Le rapport sur les alternatives aux néonicotinoïdes, remis par l’Inrae à la ministre en octobre dernier, fait l’objet d’interprétations très diverses. « Pouvez-vous me confirmer ou infirmer, ou compléter, comme cela m’a été indiqué par cette institution, que seule la filière noisette sera réellement privée d’alternatives ? » a demandé l’ancienne ministre de la Transition écologique, Agnès Pannier-Runacher, à Mme Genevard. « Une impasse technique totale pour la noisette, mais, sur la cerise, les pommes, la betterave, il y a très clairement dans ce rapport l’affirmation selon laquelle, dans une temporalité immédiate, ces productions ne sont pas protégées (…) Vous avez lu le rapport, je suppose ? », a répliqué Annie Genevard, peinant à cacher les tensions entre les deux anciennes collègues du Gouvernement.
« Un texte qui remet en question la parole des experts »
Après le débat, l’association Générations futures a appelé l’exécutif à clarifier sa position. « Nous demandons au Gouvernement d’annoncer clairement qu’il renonce à soutenir toute réautorisation de néonicotinoïdes, sauf à vouloir abuser l’opinion publique dont il connaît l’opposition à ces produits », a appelé François Veillerette, porte-parole de l’association.

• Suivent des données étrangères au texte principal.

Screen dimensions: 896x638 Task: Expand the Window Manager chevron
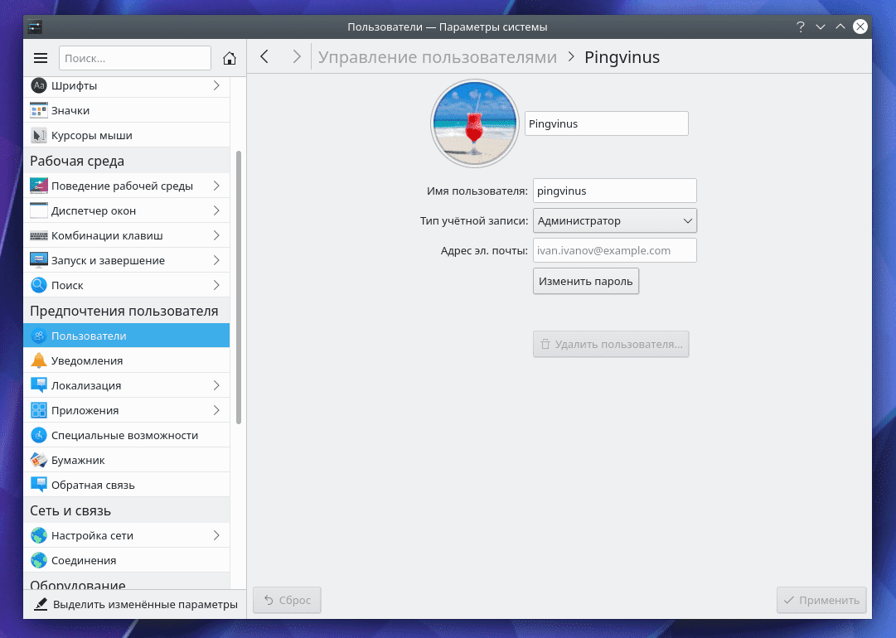tap(216, 210)
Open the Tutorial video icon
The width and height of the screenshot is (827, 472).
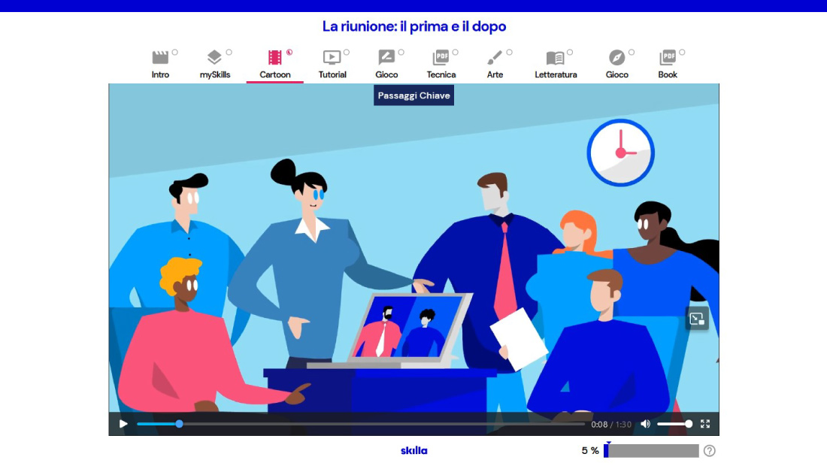pos(332,58)
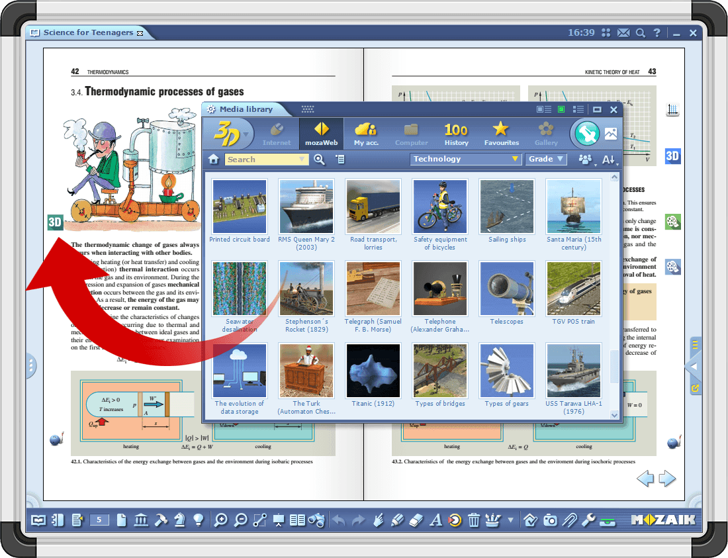This screenshot has height=558, width=728.
Task: Go to the next page with right arrow
Action: pos(668,479)
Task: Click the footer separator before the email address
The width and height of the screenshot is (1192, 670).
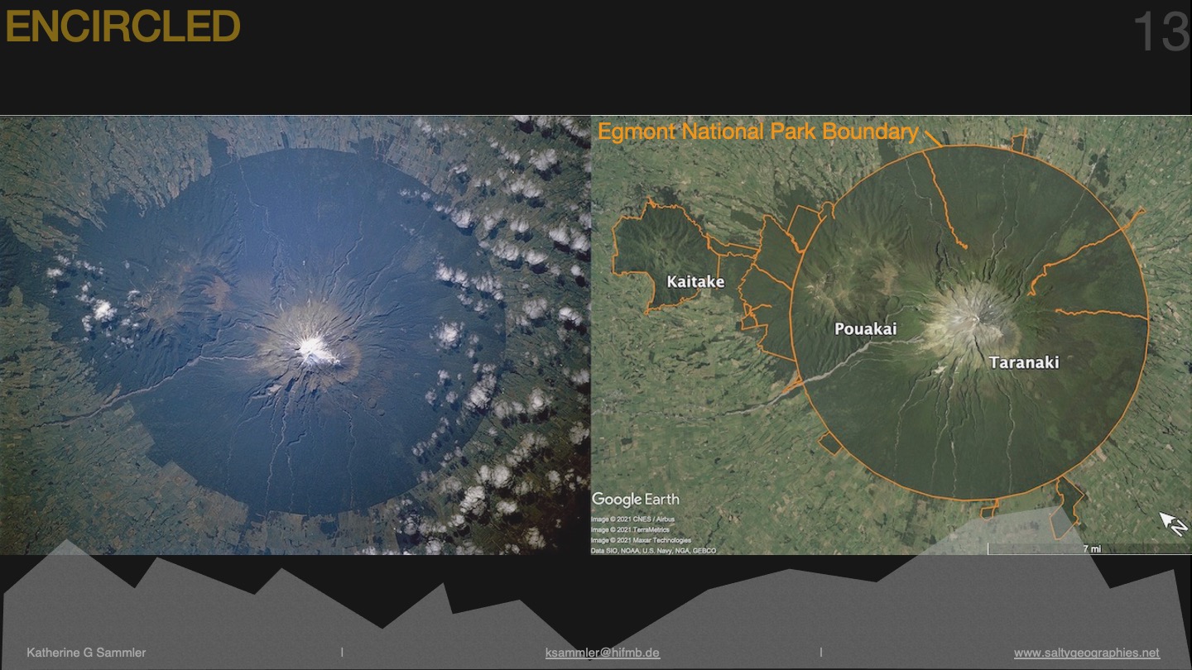Action: point(342,653)
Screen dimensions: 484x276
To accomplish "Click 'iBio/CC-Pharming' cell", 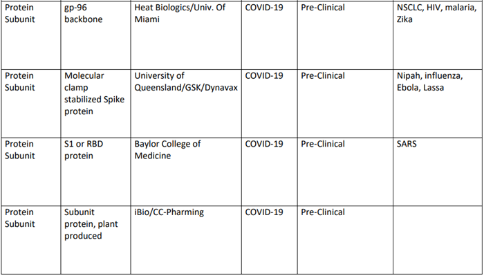I will (186, 240).
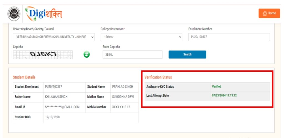
Task: Click the Enrollment Number input field
Action: click(229, 37)
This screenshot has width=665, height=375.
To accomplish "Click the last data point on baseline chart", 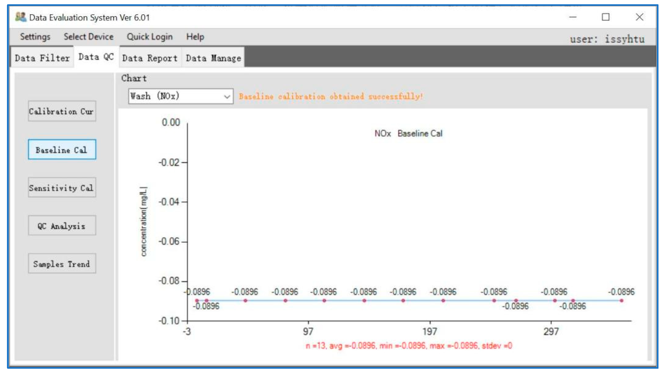I will pyautogui.click(x=621, y=301).
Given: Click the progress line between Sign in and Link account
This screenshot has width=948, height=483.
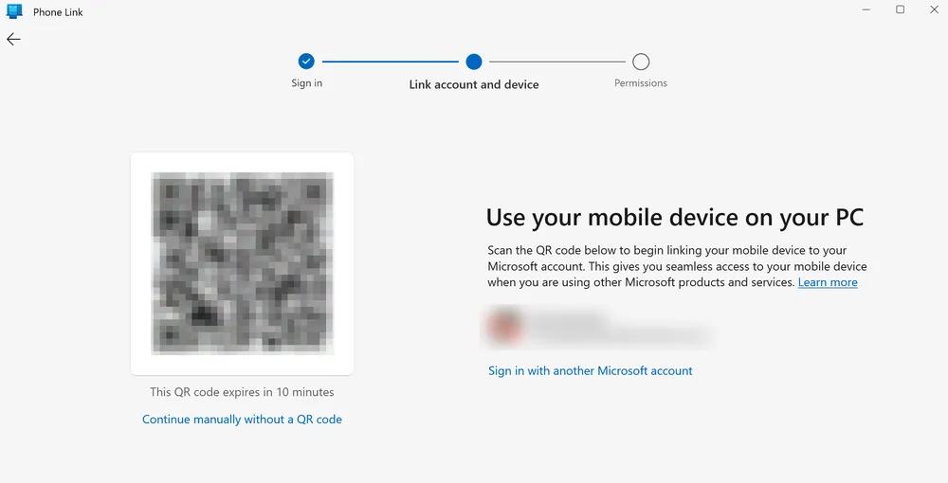Looking at the screenshot, I should coord(390,62).
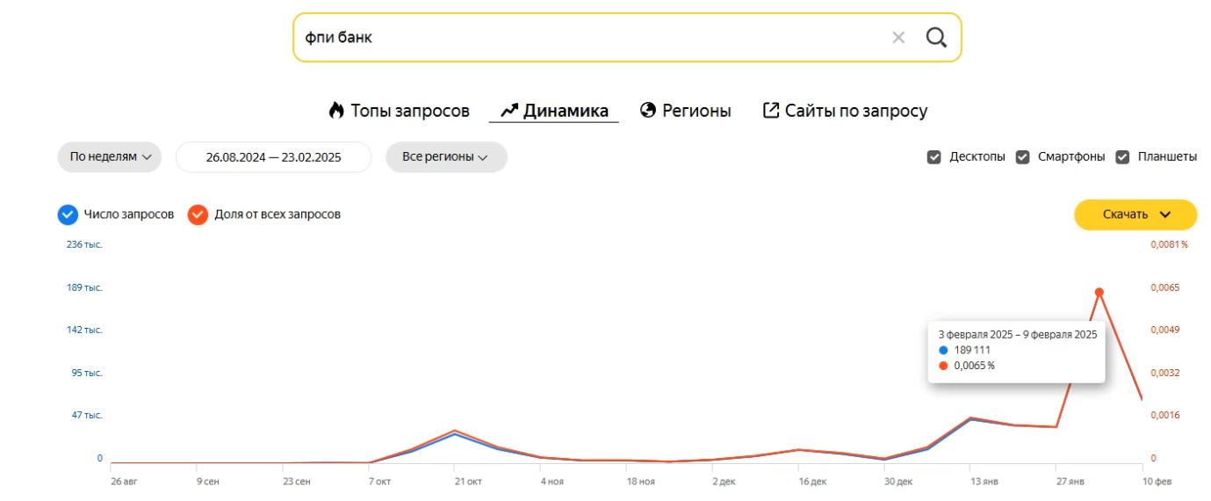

De son côté, la Ligue contre le cancer a redit ses inquiétudes : « Comme l’ancienne, la nouvelle loi Duplomb tend à simplifier des règles censées protéger notre santé, dont celles des agriculteurs, et notre environnement. Elle ne tient pas compte des avis des toxicologues, écologues et médecins qui reposent sur les données de littérature scientifique, et remet en question la parole des experts. »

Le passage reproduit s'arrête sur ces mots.